Actions to take:
1. Translate this sentence from the court opinion excerpt on the deed to the bank into Spanish: "Nowhere does he state that it constituted a loan, but, on the contrary, testified that it constituted the initial payment for the purchase price."
2. Decide whether each statement agrees with the court opinion excerpt on the deed to the bank. Answer yes or no for each and quote the deciding words. (a) The agreed sale price was $88,750. (b) The bank was to pay interest on the mortgage securing part of the purchase price. (c) The rentals belonged to the grantors until delivery of possession.
3. Proceed with the court opinion excerpt on the deed to the bank, picking up after its final sentence.

Source passage:

□ □ □ □

See also to the same effect, 27 Cyc. 1008, and the long list of cases cited in 3 Tiffany Real Property, 2d ed., 2387.
IVe are unable to find anything in the record which convinces us that any indebtedness existed which the deed was intended to secure. It is true, the contract provided that the grantors should pay interest at the rate of 414 Per cent per annum on the amount paid by the bank at the time the deed was delivered; that the grantors were required to pay the taxes, and that the rentals belonged to the grantors until delivery of possession, all of which, without other evidence, might indicate a mortgage rather than an absolute conveyance. The bank was in a position where it desired to give the transaction the appearance of a loan and the payment of interest by the grantors on the initial payment for the purchase price gave it that color. There is nothing in the evidence which indicates any indebtedness to the bank for the amount of the initial payment, and the contract between the parties specifically provides, for a payment of $25,000 on the purchase price at the time of delivery of the deed.
The only testimony produced other than the inferences to be drawn from the contract, that an indebtedness existed, was the statement of the taxpayer that the bank wanted something to show that it had paid the money — for security for the money. Nowhere does he state that it constituted a loan, but, on the contrary, testified that it constituted the initial payment for the purchase price.
Wo are of opinion the contract clearly sets forth the exact intention of the parties as to the nature of the transaction. The agreement was to sell for $88,750; the amount of $25,000 was to be paid at the time the deed was delivered, and the balance of $63,750, secured by a mortgage, payable when possession was delivered. For their own purposes, the grantors and the bank agreed that the rents should belong to the grantors until delivery of possession, and that they should pay the taxes and interest upon the advance payment until that time, and that the bank should pay no interest upon the mortgage to secure part of the purchase price. The transaction was carried out in exact conformity with the contract and, as we construe it, passed the absolute title to the property at the time the deed was delivered.

□ □ □ □

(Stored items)
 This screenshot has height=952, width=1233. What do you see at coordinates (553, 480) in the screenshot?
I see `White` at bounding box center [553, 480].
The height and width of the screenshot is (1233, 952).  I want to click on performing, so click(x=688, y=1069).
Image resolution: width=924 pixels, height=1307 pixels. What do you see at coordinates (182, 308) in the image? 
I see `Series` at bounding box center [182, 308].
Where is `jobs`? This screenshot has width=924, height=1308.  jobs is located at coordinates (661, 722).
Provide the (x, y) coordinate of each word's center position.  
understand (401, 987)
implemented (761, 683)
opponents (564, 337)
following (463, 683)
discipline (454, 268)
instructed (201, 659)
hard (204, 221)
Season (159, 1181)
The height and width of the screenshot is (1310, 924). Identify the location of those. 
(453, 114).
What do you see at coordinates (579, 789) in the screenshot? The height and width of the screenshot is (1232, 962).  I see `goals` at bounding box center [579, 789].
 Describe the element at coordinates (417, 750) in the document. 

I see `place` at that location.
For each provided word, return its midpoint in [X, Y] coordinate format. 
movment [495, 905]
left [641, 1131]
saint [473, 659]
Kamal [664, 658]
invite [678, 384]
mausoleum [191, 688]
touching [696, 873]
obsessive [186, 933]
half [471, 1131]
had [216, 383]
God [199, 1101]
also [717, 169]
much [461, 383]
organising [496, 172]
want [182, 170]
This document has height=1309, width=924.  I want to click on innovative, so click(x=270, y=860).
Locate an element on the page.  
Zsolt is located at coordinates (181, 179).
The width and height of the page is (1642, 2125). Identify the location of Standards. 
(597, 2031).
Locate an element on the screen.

□ □ □ □

Responses:
1. En ninguna parte declara que constituyera un préstamo, sino que, por el contrario, testificó que constituía el pago inicial del precio de compra.

2.
(a) Yes: "The agreement was to sell for $88,750"
(b) No: "the bank should pay no interest upon the mortgage to secure part of the purchase price"
(c) Yes: "the rentals belonged to the grantors until delivery of possession"

3.
The taxpayer strenuously urges that the presumption that the parties do not intend to violate the law should control the determination as to what the intention of the parties was with respect to the passing of the title herein, upon the ground that it would be a violation of section 5137 Revised Statutes if the deed were held to be an absolute conveyance. While admitting the existence of the presumption of an intention to obey the law, such a presumption can not control positive evidence of intention as found in formal documents solemnly executed, and performed in accordance with their terms. A person’s acts are the best evidence of his intentions and, in the face of the clear terms of the contract and the acts of the parties subsequent thereto in carrying out its terms, a finding that they intended something different would be opposed to the facts as they existed.
*796The provisions of section 5137 of the Revised Statutes have no controlling effect upon the decision herein. The prohibition therein that a bank may purchase and hold only such real estate as shall be necessary for its immediate accommodation in the transaction of its business does not serve to make a transaction in violation thereof void. In Baker v. Schofield, 221 Fed. 322, it was held:
That a purchase of real estate by a national bank was in violation of the national banking law and ultra vires does not render the transaction void, but voidable only, and its validity cannot be questioned by private parties, but only by the United States.
We hold it was the intention of the parties by their contract that the absolute title to the premises therein described should pass upon the delivery of the deed, and that the title thereto did pass at the time the deed was delivered in the year 1916. The determination of the Commissioner must therefore be approved.